Problem to work on -> Can you resize the lines from the one containing "Image resolution: width=662" through the one containing "will [699, 323].", both included, by writing each of them out again, requests included, with every coordinate in the answers multiplied by 0.55 and rounded to a whole number, halves going up? Give back only those lines.

§

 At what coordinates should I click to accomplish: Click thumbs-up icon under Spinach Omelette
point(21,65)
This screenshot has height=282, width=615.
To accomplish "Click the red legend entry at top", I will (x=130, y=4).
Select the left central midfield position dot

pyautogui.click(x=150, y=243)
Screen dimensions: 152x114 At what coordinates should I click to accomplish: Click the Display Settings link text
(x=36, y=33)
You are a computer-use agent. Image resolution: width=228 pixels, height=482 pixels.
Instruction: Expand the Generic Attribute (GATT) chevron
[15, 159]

§

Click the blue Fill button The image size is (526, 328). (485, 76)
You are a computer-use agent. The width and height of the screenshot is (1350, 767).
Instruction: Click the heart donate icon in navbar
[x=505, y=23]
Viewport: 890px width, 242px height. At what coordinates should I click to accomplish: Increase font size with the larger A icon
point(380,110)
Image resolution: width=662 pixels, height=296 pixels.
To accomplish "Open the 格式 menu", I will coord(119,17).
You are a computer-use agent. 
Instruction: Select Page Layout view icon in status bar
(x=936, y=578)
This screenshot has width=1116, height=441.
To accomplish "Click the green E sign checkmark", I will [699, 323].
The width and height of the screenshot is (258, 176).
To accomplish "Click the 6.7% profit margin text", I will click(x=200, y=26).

§

The answer ->
Image resolution: width=662 pixels, height=296 pixels.
To accomplish "Open the 格式 menu", I will coord(65,9).
You are a computer-use agent. 
Instruction: Select Page Layout view icon in status bar
(x=515, y=318)
This screenshot has width=1116, height=441.
To accomplish "Click the green E sign checkmark", I will [384, 178].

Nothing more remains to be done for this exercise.